### [REQUEST]
Write out every one of the records below word for word, keeping each line as it stands.

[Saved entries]
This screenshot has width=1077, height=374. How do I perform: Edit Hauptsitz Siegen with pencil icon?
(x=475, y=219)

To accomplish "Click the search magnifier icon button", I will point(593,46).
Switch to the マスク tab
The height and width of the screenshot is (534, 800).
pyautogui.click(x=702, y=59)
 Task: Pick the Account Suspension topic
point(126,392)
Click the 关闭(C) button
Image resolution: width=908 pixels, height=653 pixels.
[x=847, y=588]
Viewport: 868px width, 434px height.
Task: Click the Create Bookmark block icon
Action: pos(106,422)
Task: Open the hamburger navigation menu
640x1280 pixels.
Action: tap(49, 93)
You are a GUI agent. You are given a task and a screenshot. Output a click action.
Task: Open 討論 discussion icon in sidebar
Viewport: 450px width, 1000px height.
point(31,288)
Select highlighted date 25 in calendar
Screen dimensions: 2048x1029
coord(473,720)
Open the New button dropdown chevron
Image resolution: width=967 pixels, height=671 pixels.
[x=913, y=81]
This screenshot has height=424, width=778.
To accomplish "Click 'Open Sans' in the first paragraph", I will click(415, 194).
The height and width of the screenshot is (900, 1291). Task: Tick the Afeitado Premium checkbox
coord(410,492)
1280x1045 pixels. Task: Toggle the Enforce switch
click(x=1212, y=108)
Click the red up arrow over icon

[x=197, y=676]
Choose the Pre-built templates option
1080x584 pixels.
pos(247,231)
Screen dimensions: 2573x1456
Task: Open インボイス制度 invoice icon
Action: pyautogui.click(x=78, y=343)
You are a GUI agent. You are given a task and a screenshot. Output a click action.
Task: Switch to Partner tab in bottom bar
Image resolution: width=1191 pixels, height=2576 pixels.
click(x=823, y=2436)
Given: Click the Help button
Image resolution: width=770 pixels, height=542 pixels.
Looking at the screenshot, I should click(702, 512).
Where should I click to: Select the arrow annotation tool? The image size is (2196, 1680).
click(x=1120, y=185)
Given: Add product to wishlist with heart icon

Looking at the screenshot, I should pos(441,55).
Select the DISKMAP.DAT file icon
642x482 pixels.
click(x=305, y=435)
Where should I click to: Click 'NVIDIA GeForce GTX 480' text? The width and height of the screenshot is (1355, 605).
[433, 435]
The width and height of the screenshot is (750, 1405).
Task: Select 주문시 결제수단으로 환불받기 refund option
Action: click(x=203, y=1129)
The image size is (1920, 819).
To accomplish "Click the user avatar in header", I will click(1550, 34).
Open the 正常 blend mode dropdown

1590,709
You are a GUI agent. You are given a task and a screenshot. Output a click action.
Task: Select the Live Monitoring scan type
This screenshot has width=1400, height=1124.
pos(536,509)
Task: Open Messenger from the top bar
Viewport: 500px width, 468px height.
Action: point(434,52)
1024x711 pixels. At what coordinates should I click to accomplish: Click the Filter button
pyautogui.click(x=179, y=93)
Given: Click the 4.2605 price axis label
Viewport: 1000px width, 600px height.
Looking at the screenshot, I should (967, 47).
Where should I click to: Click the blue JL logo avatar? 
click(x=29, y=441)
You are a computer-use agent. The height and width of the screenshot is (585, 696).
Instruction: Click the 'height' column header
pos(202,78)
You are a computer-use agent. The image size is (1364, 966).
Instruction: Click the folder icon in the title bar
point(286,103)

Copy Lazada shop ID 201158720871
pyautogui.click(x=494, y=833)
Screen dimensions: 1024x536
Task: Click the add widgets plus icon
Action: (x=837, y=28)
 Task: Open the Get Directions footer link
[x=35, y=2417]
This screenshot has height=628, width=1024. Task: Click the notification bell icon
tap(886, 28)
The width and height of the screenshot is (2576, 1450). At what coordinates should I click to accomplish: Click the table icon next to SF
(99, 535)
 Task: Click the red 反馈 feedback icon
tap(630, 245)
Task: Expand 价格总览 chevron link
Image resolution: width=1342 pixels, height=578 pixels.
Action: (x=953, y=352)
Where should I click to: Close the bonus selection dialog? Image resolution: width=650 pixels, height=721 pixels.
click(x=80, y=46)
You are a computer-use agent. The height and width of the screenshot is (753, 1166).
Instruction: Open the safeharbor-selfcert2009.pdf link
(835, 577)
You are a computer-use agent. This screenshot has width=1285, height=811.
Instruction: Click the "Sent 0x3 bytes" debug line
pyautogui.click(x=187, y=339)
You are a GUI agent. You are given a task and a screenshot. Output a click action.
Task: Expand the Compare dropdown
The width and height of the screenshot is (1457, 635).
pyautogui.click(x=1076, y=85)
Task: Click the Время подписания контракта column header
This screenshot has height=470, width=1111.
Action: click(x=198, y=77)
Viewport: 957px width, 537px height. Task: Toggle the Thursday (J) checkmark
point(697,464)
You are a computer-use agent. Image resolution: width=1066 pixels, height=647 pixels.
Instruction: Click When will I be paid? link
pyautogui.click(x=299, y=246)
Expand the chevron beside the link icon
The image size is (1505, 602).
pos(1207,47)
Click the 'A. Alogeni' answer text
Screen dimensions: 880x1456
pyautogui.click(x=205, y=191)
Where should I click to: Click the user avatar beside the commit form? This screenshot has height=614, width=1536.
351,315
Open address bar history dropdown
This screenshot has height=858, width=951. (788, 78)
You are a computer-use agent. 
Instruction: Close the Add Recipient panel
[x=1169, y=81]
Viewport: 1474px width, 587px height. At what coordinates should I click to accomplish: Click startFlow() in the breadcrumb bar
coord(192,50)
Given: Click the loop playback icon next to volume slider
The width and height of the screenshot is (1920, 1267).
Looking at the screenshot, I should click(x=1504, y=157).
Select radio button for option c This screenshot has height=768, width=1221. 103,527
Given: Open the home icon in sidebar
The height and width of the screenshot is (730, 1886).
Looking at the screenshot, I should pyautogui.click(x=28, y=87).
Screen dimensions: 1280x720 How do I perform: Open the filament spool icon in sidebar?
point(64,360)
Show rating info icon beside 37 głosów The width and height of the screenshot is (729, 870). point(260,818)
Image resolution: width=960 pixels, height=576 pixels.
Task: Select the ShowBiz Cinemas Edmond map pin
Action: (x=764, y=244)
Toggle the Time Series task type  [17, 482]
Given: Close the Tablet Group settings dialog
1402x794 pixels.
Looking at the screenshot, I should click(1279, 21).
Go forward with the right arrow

### [EXERCISE ANSWER]
This screenshot has width=1077, height=374. How do I perform: Edit Hauptsitz Siegen with pencil icon?
(x=475, y=219)

To accomplish "Click the search magnifier icon button", I will point(593,46).
Switch to the マスク tab
The height and width of the screenshot is (534, 800).
pyautogui.click(x=702, y=59)
 Task: Pick the Account Suspension topic
point(126,392)
Click the 关闭(C) button
Image resolution: width=908 pixels, height=653 pixels.
[x=847, y=588]
Viewport: 868px width, 434px height.
Task: Click the Create Bookmark block icon
Action: pos(106,422)
Task: Open the hamburger navigation menu
640x1280 pixels.
Action: tap(49, 93)
You are a GUI agent. You are given a task and a screenshot. Output a click action.
Task: Open 討論 discussion icon in sidebar
Viewport: 450px width, 1000px height.
point(31,288)
Select highlighted date 25 in calendar
Screen dimensions: 2048x1029
coord(473,720)
Open the New button dropdown chevron
Image resolution: width=967 pixels, height=671 pixels.
[x=913, y=81]
This screenshot has height=424, width=778.
To accomplish "Click 'Open Sans' in the first paragraph", I will click(415, 194).
The height and width of the screenshot is (900, 1291). Task: Tick the Afeitado Premium checkbox
coord(410,492)
1280x1045 pixels. Task: Toggle the Enforce switch
click(x=1212, y=108)
Click the red up arrow over icon

[x=197, y=676]
Choose the Pre-built templates option
1080x584 pixels.
pos(247,231)
Screen dimensions: 2573x1456
Task: Open インボイス制度 invoice icon
Action: pyautogui.click(x=78, y=343)
You are a GUI agent. You are given a task and a screenshot. Output a click action.
Task: Switch to Partner tab in bottom bar
Image resolution: width=1191 pixels, height=2576 pixels.
click(x=823, y=2436)
Given: Click the Help button
Image resolution: width=770 pixels, height=542 pixels.
Looking at the screenshot, I should click(702, 512).
Where should I click to: Select the arrow annotation tool? The image size is (2196, 1680).
click(x=1120, y=185)
Given: Add product to wishlist with heart icon

Looking at the screenshot, I should pos(441,55).
Select the DISKMAP.DAT file icon
642x482 pixels.
click(x=305, y=435)
Where should I click to: Click 'NVIDIA GeForce GTX 480' text? The width and height of the screenshot is (1355, 605).
[433, 435]
The width and height of the screenshot is (750, 1405).
Task: Select 주문시 결제수단으로 환불받기 refund option
Action: click(x=203, y=1129)
The image size is (1920, 819).
To accomplish "Click the user avatar in header", I will click(1550, 34).
Open the 正常 blend mode dropdown

1590,709
You are a GUI agent. You are given a task and a screenshot. Output a click action.
Task: Select the Live Monitoring scan type
This screenshot has width=1400, height=1124.
pos(536,509)
Task: Open Messenger from the top bar
Viewport: 500px width, 468px height.
Action: point(434,52)
1024x711 pixels. At what coordinates should I click to accomplish: Click the Filter button
pyautogui.click(x=179, y=93)
Given: Click the 4.2605 price axis label
Viewport: 1000px width, 600px height.
Looking at the screenshot, I should (967, 47).
Where should I click to: Click the blue JL logo avatar? 
click(x=29, y=441)
You are a computer-use agent. The height and width of the screenshot is (585, 696).
Instruction: Click the 'height' column header
pos(202,78)
You are a computer-use agent. The image size is (1364, 966).
Instruction: Click the folder icon in the title bar
point(286,103)

Copy Lazada shop ID 201158720871
pyautogui.click(x=494, y=833)
Screen dimensions: 1024x536
Task: Click the add widgets plus icon
Action: (x=837, y=28)
 Task: Open the Get Directions footer link
[x=35, y=2417]
This screenshot has height=628, width=1024. Task: Click the notification bell icon
tap(886, 28)
The width and height of the screenshot is (2576, 1450). At what coordinates should I click to accomplish: Click the table icon next to SF
(99, 535)
 Task: Click the red 反馈 feedback icon
tap(630, 245)
Task: Expand 价格总览 chevron link
Image resolution: width=1342 pixels, height=578 pixels.
Action: (x=953, y=352)
Where should I click to: Close the bonus selection dialog? Image resolution: width=650 pixels, height=721 pixels.
click(x=80, y=46)
You are a computer-use agent. The height and width of the screenshot is (753, 1166).
Instruction: Open the safeharbor-selfcert2009.pdf link
(835, 577)
You are a computer-use agent. This screenshot has width=1285, height=811.
Instruction: Click the "Sent 0x3 bytes" debug line
pyautogui.click(x=187, y=339)
You are a GUI agent. You are given a task and a screenshot. Output a click action.
Task: Expand the Compare dropdown
The width and height of the screenshot is (1457, 635).
pyautogui.click(x=1076, y=85)
Task: Click the Время подписания контракта column header
This screenshot has height=470, width=1111.
Action: click(x=198, y=77)
Viewport: 957px width, 537px height. Task: Toggle the Thursday (J) checkmark
point(697,464)
You are a computer-use agent. Image resolution: width=1066 pixels, height=647 pixels.
Instruction: Click When will I be paid? link
pyautogui.click(x=299, y=246)
Expand the chevron beside the link icon
The image size is (1505, 602).
pos(1207,47)
Click the 'A. Alogeni' answer text
Screen dimensions: 880x1456
pyautogui.click(x=205, y=191)
Where should I click to: Click the user avatar beside the commit form? This screenshot has height=614, width=1536.
351,315
Open address bar history dropdown
This screenshot has height=858, width=951. (788, 78)
You are a computer-use agent. 
Instruction: Close the Add Recipient panel
[x=1169, y=81]
Viewport: 1474px width, 587px height. At what coordinates should I click to accomplish: Click startFlow() in the breadcrumb bar
coord(192,50)
Given: Click the loop playback icon next to volume slider
The width and height of the screenshot is (1920, 1267).
Looking at the screenshot, I should click(x=1504, y=157).
Select radio button for option c This screenshot has height=768, width=1221. 103,527
Given: Open the home icon in sidebar
The height and width of the screenshot is (730, 1886).
Looking at the screenshot, I should pyautogui.click(x=28, y=87).
Screen dimensions: 1280x720 How do I perform: Open the filament spool icon in sidebar?
point(64,360)
Show rating info icon beside 37 głosów The width and height of the screenshot is (729, 870). point(260,818)
Image resolution: width=960 pixels, height=576 pixels.
Task: Select the ShowBiz Cinemas Edmond map pin
Action: (x=764, y=244)
Toggle the Time Series task type  [17, 482]
Given: Close the Tablet Group settings dialog
1402x794 pixels.
Looking at the screenshot, I should click(1279, 21).
Go forward with the right arrow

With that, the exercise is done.